To David Smus, an award-winning bronze sculptor from Maine, who truly saw our vision and helped bring Togo and his figure to life. He researched deep into the history of Togo- to match the harness that he would have worn, to show the tip of his right ear that had been impacted by frost bite. He examined hundreds of pictures and even measured Sawyer, my retired blind sled dog and direct descendent, to depict every part of Togo accurately.
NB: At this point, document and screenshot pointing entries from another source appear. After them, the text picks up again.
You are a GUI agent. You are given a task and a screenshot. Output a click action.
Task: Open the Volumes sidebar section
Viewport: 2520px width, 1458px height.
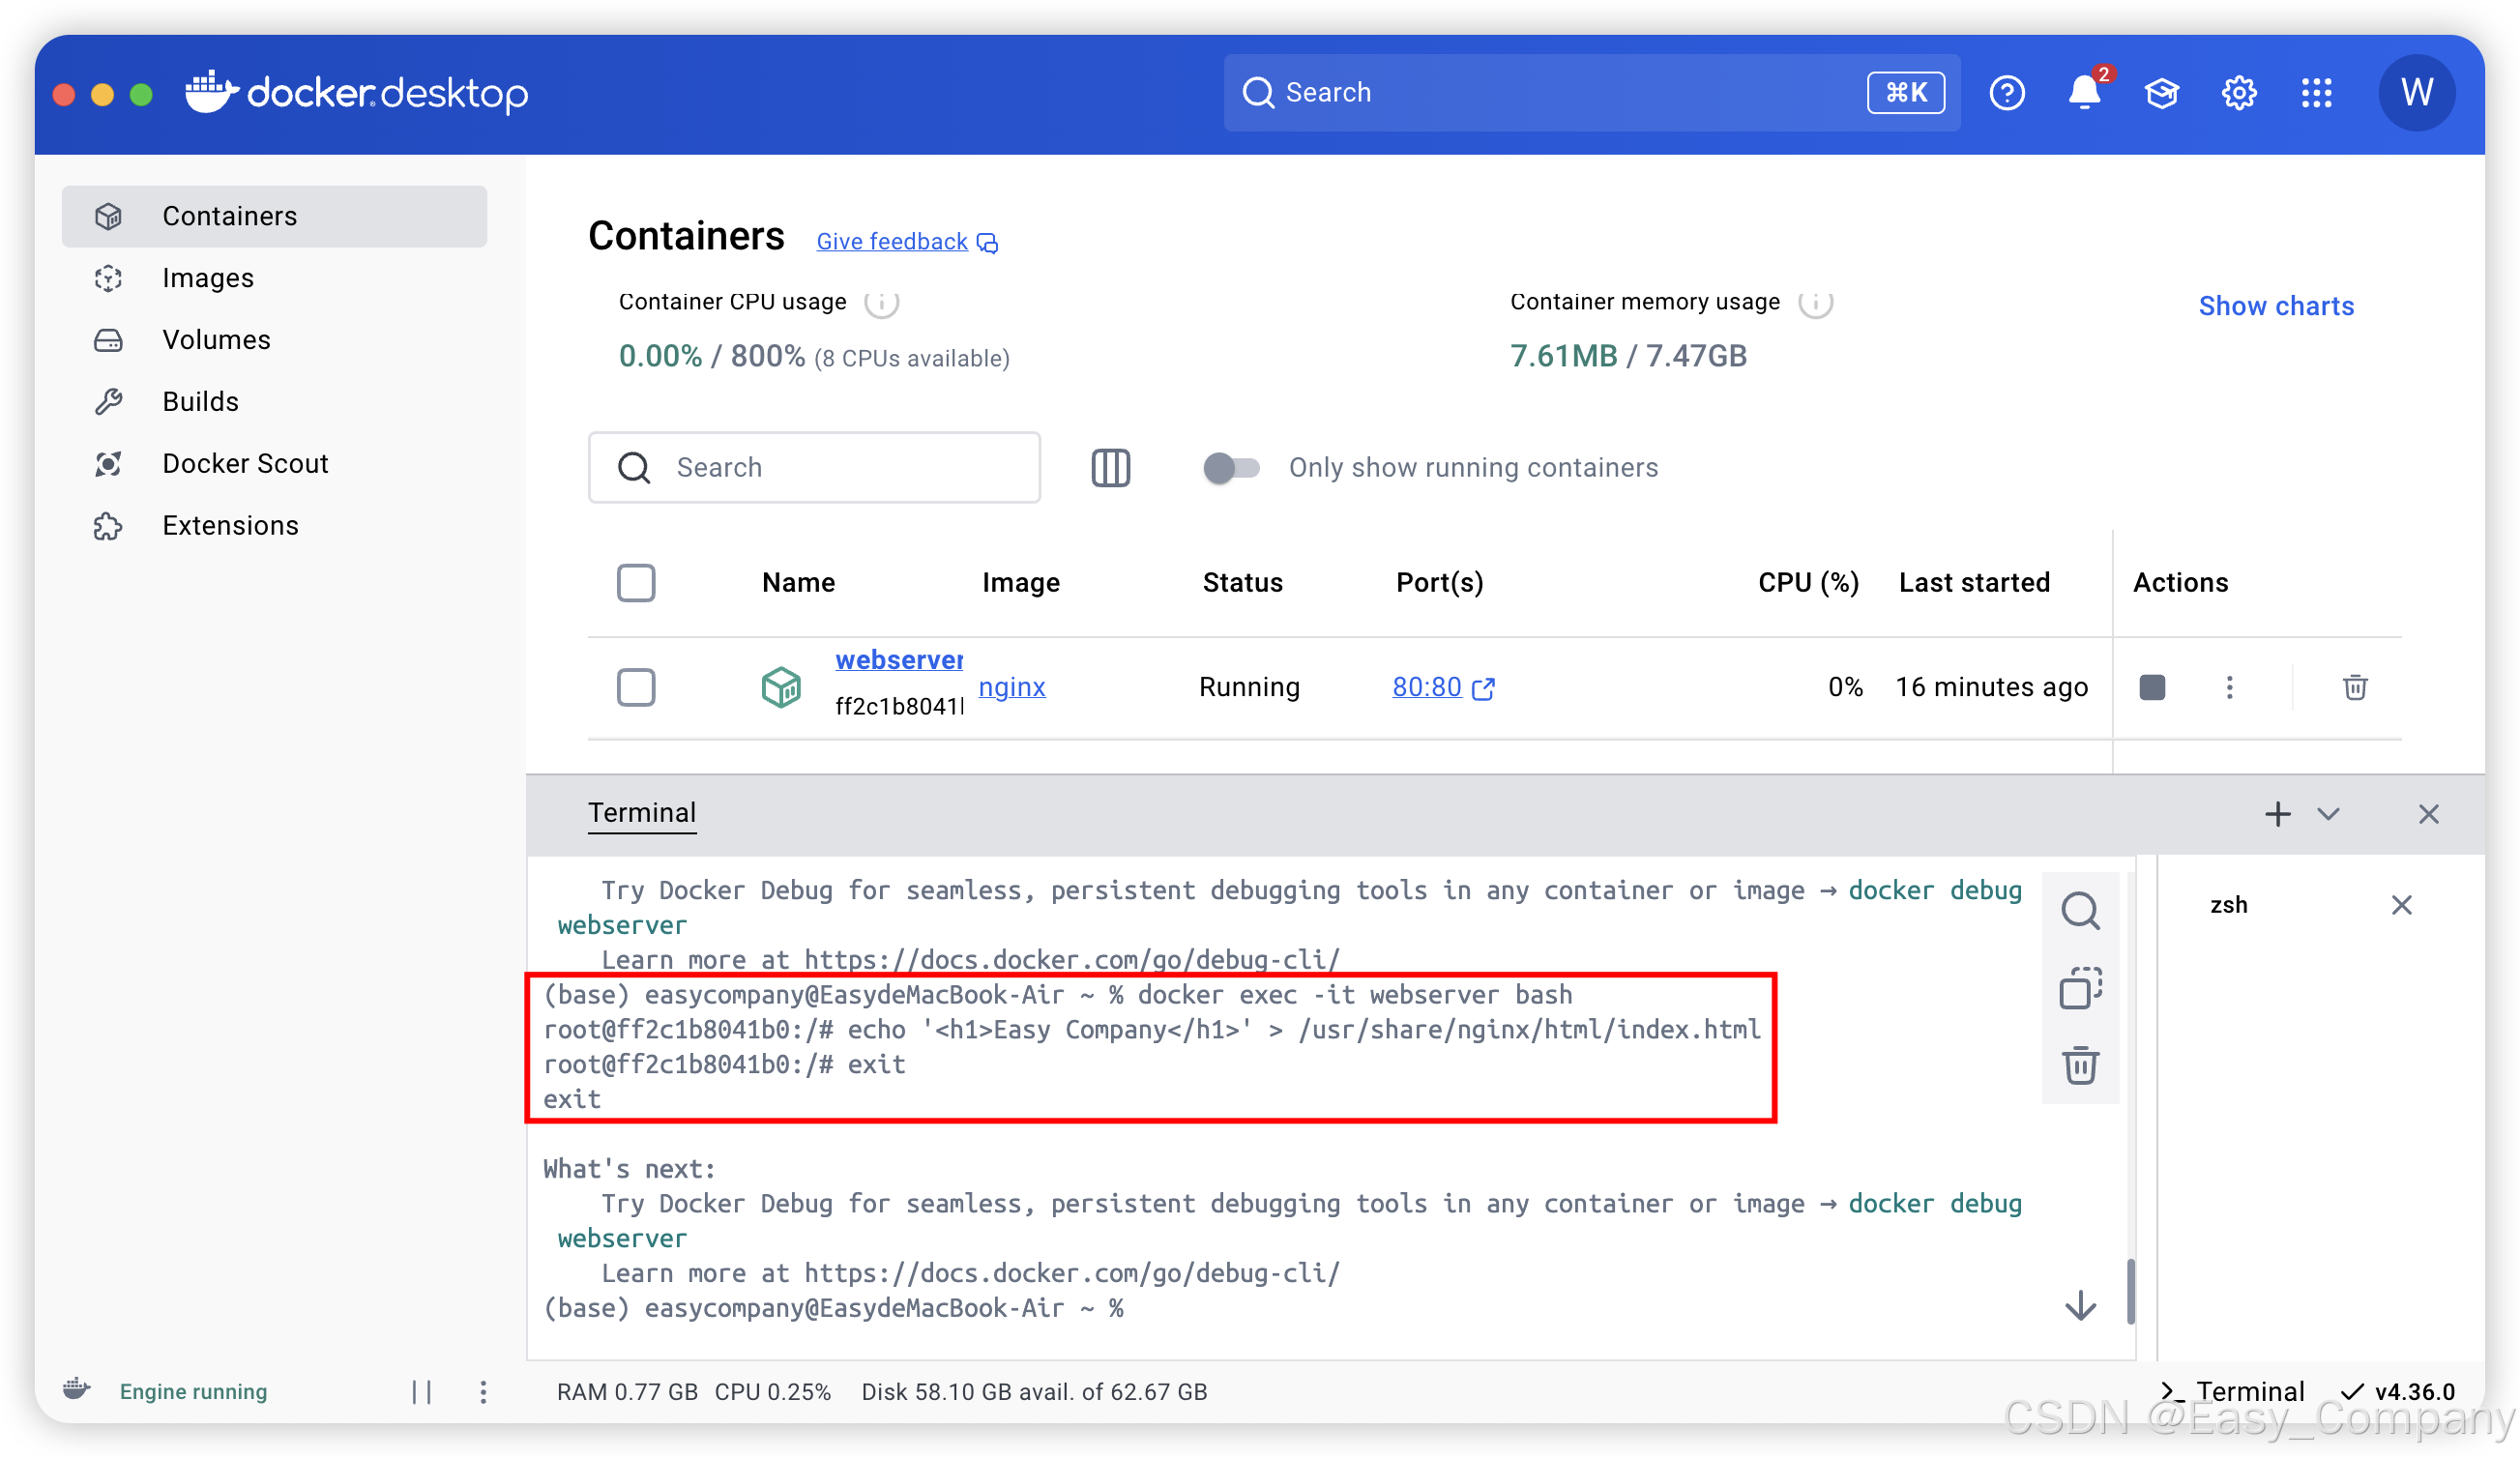pyautogui.click(x=216, y=340)
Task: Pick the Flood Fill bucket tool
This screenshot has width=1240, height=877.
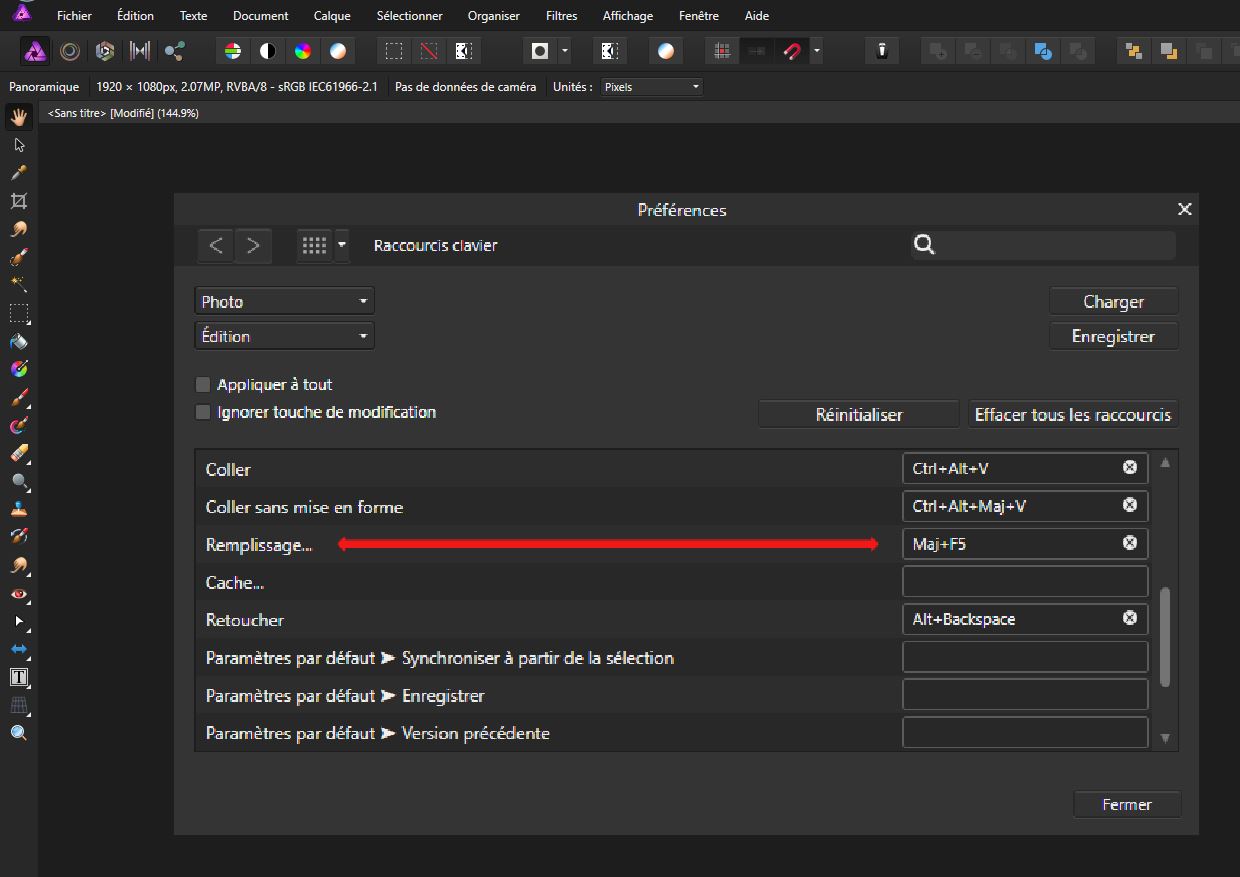Action: pos(19,341)
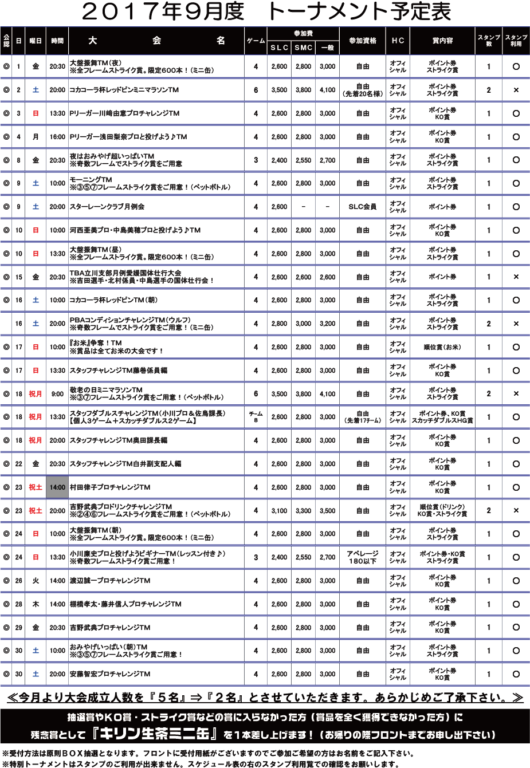Image resolution: width=530 pixels, height=768 pixels.
Task: Click the × stamp mark for 吉野武貴プロドリンクチャレンジTM
Action: pos(516,510)
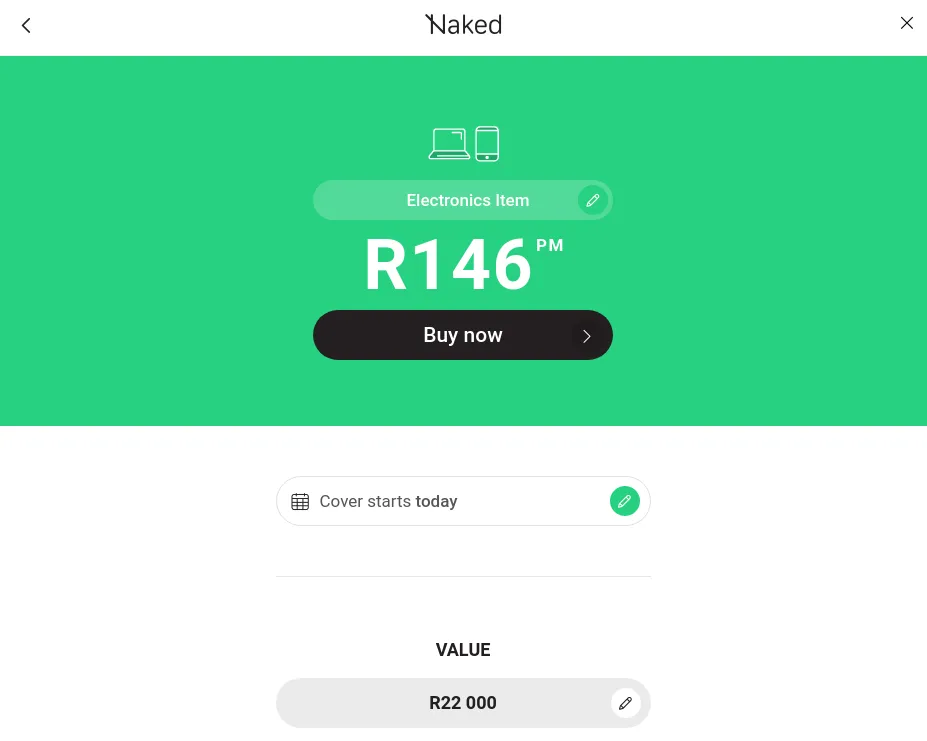Select the R22 000 value field
The height and width of the screenshot is (741, 927).
coord(463,703)
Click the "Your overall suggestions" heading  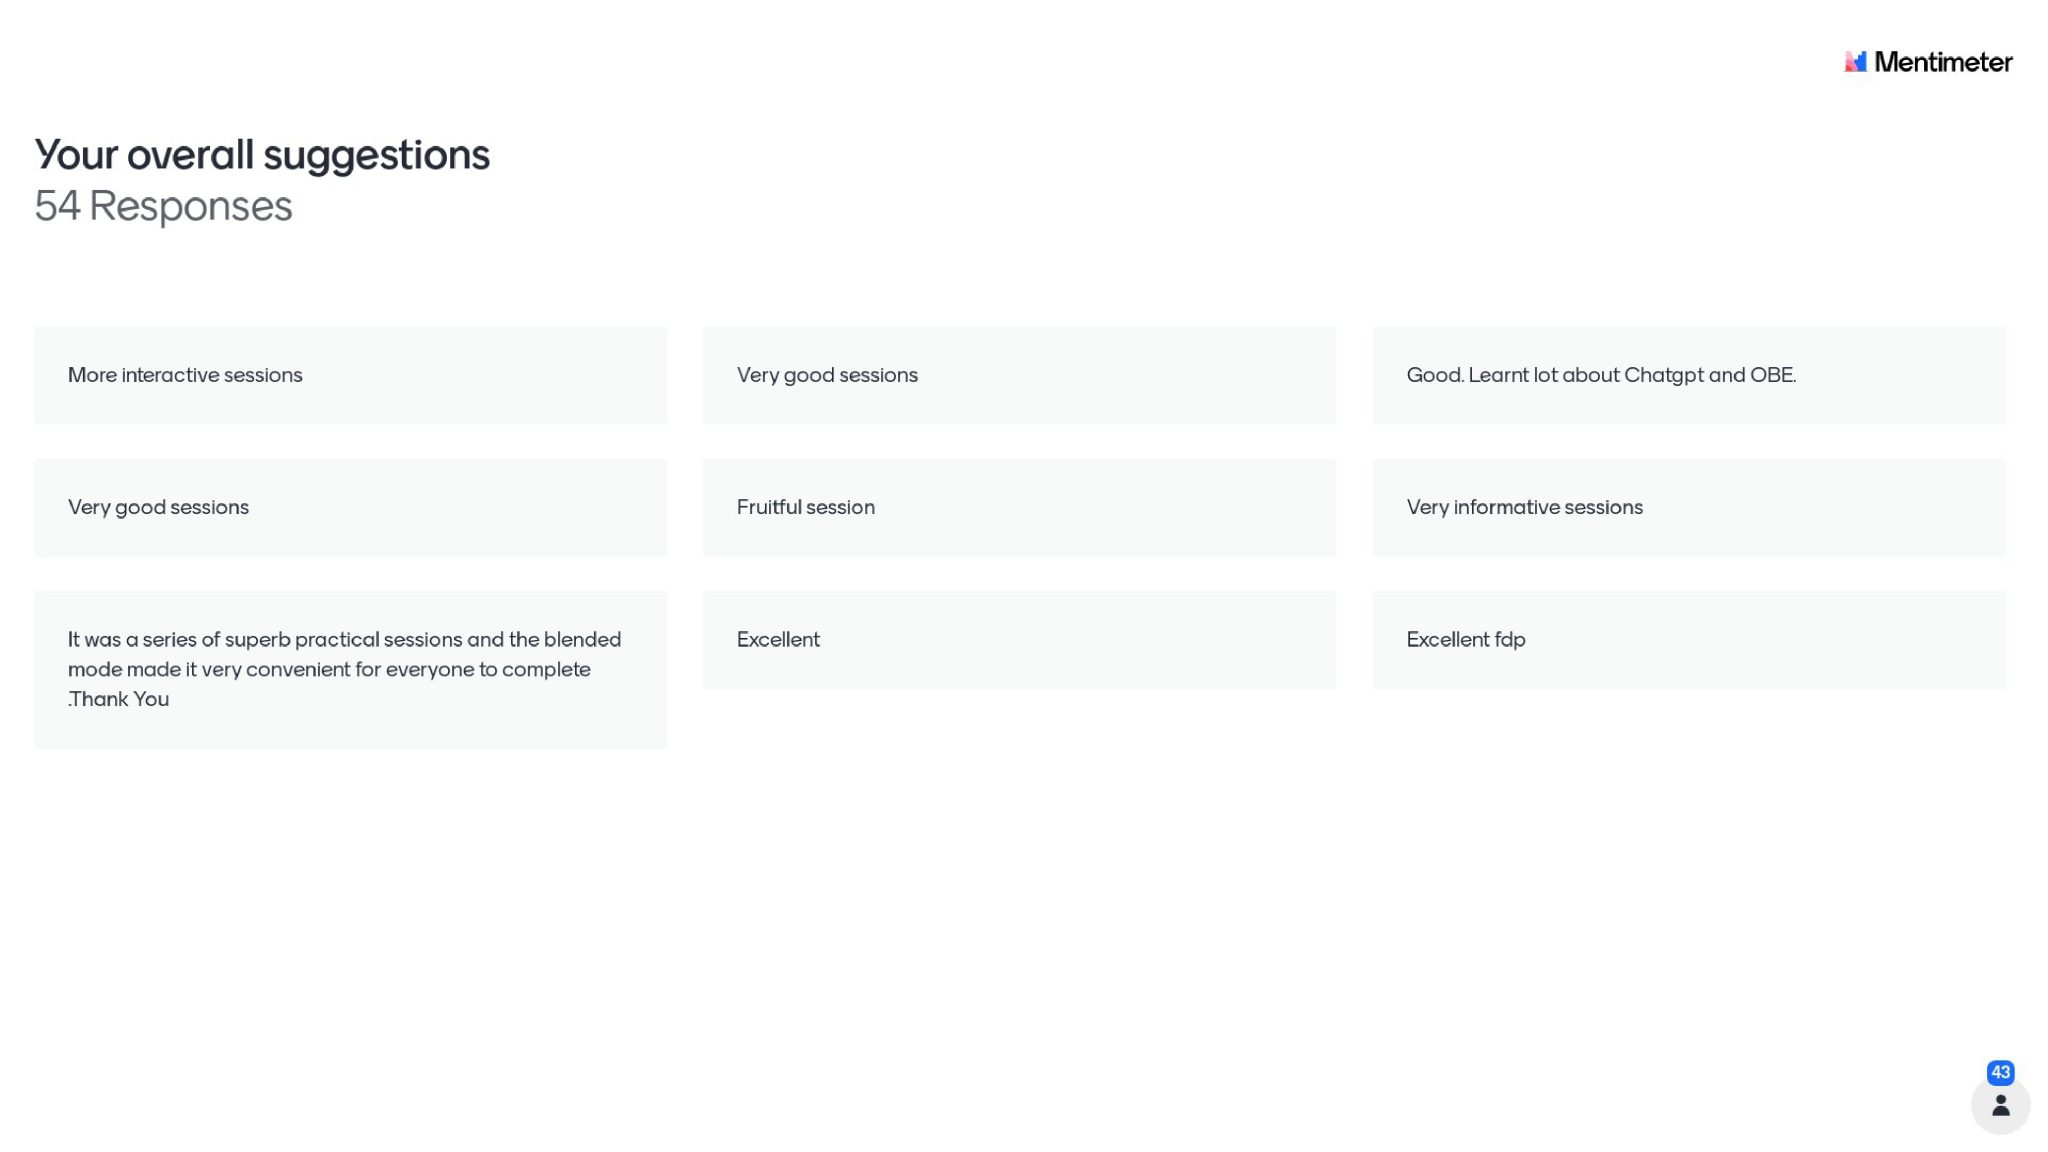point(262,155)
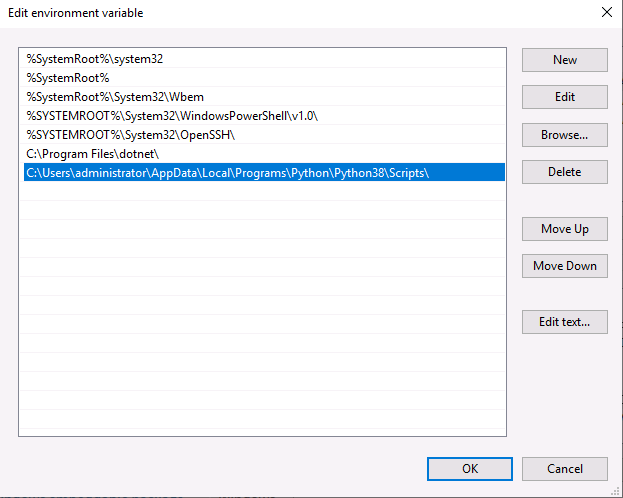Image resolution: width=623 pixels, height=498 pixels.
Task: Open the Browse... folder dialog
Action: click(x=565, y=135)
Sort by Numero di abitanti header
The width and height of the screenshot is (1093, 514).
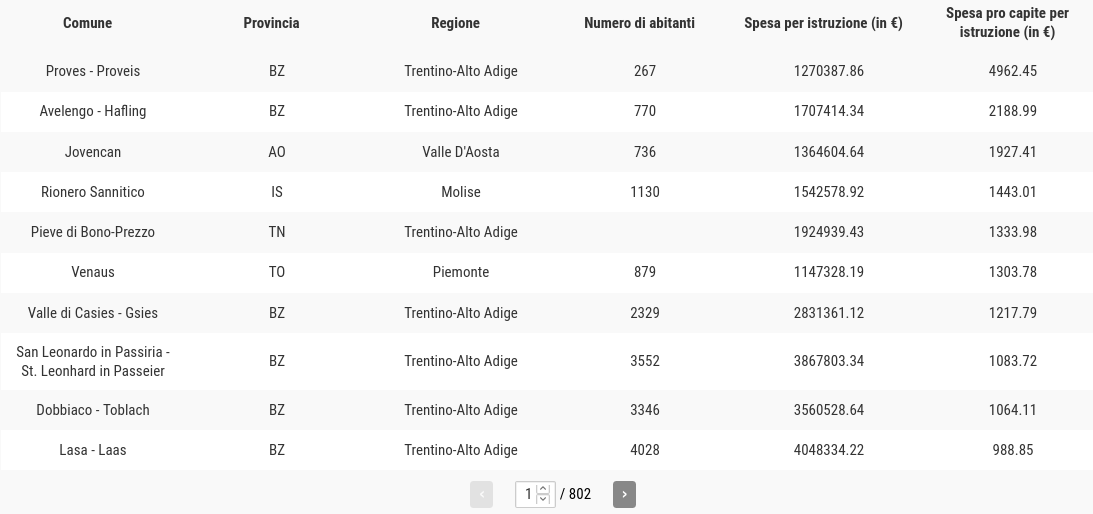tap(639, 23)
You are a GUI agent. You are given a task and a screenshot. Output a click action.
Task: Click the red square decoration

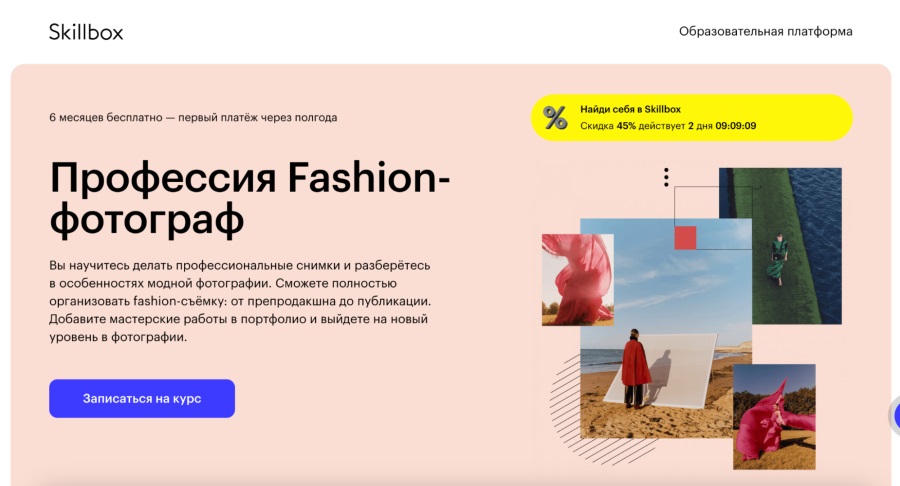(685, 238)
To Jonathan Hayes, a Maine musher turned dear friend, with his continued support, and his amazing Solo Sled Dog Expedition Across the Wilderness of North Maine, where he led a purebred team of Seppala Siberian for a solo week-long Expedition of over 270 miles from Fort Kent to Greenville through the north woods of Maine to raise awareness for this project. And wrote the children’s book, “The True Tails of Togo the Sleddog” which our local rec dept has turned into an interactive story book trail which you see behind me. Thank you Scott Segal for your work on that project.

To Filmmaker Jeremy Grant, who followed Jonathan into the deep woods of Maine on his trek, and created an amazing documentary, “True North Legends of men and dogs.”

To Baxter Brewing releasing a special edition Togo Beer, where one dollar of each beer has gone to build this statue.

To Glenn Bolduc of Spruce Bay Landscaping, who built the base, lighting, and landscape of this sculpture.

And to the generous donations from so many, that I can’t name them all, Roopers Beverage, Shaker Village, Poland Spring Water, the Poland Spring Preservation Society and to all the others, big and small that made this dream a reality- thank you.

But the one I treasure the most is a lady out west with no connection to Maine, she donated $3,000 with a note “I’m honored to contribute to such a worthy cause. Thanks for the invitation to Maine, but I am 72, and cannot travel. I would like to have a picture of the statue when it’s done, but I don’t want any public acknowledgement or recognition. I just want that statue to be unveiled. May all the descendants of Togo run forever on the northern snow.”

What Makes Togo an American Hero? Despite rough beginnings, Togo saved the lives of thousands of people. And today his legend is memorialized on the grounds of where he once came to rest.  Seppala said that “I never had a better dog than Togo. His stamina, loyalty and intelligence could not be improved upon. Togo was the best dog that ever traveled the Alaska trail.”

I want to thank everyone for gathering today and showing their support as we honor one of the greatest hero’s who, for many of us here, a dog who has greatly impacted our lives and has forever left a mark in our hearts. It is with great pleasure that I unveil Poland Spring’s latest addition created by local Maine sculptor, David Smus, Togo!